**Provided entries**
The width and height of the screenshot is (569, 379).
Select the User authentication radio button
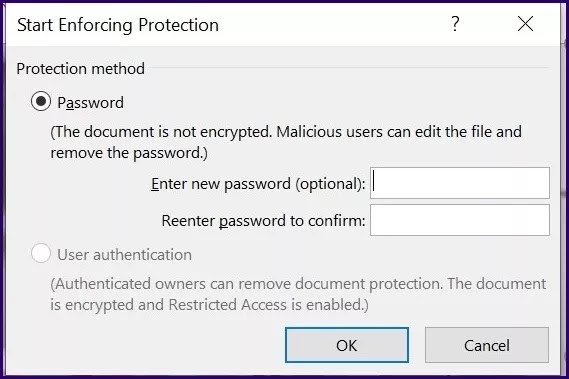41,253
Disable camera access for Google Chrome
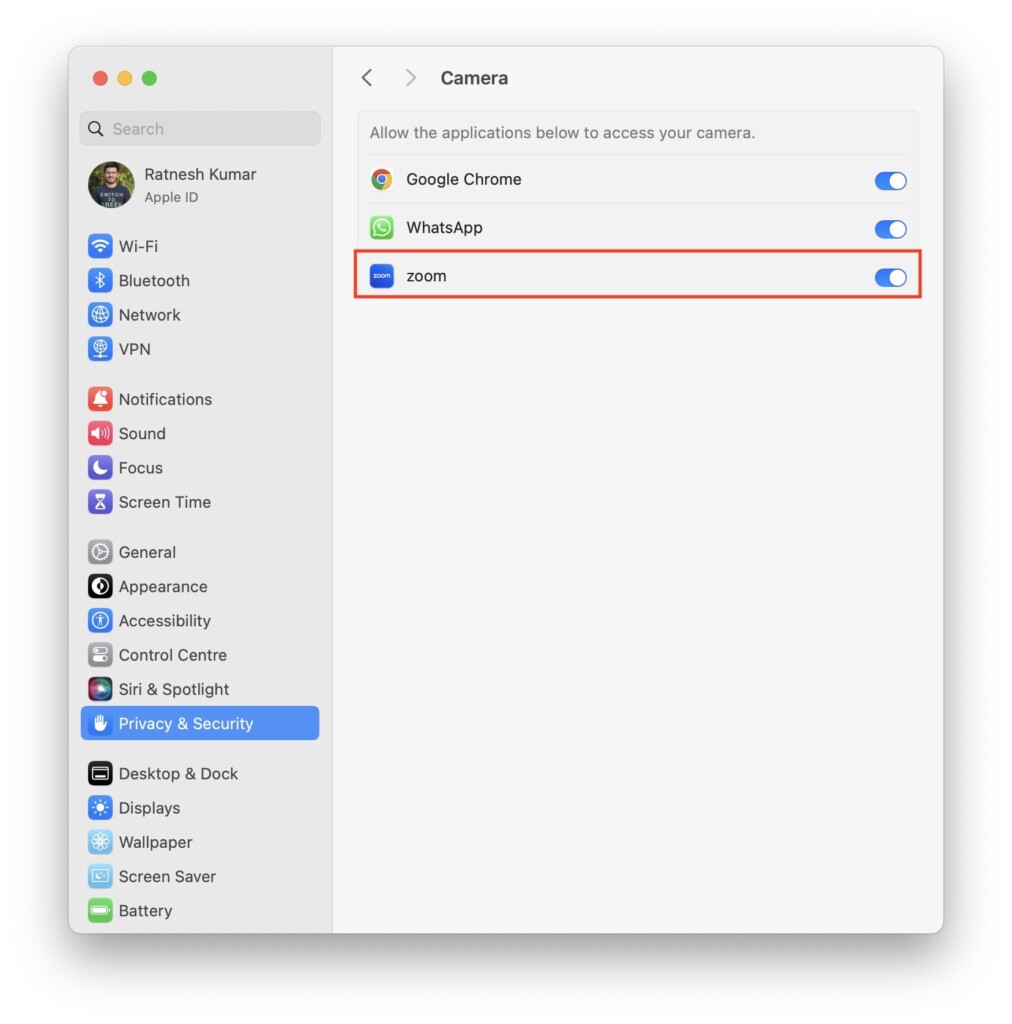Image resolution: width=1012 pixels, height=1024 pixels. 890,181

**Activity**
Every line of the data above should be returned exactly, with the pictures removed.

**Your response**
The width and height of the screenshot is (569, 379).
Select the User authentication radio button
41,253
Disable camera access for Google Chrome
Image resolution: width=1012 pixels, height=1024 pixels. 890,181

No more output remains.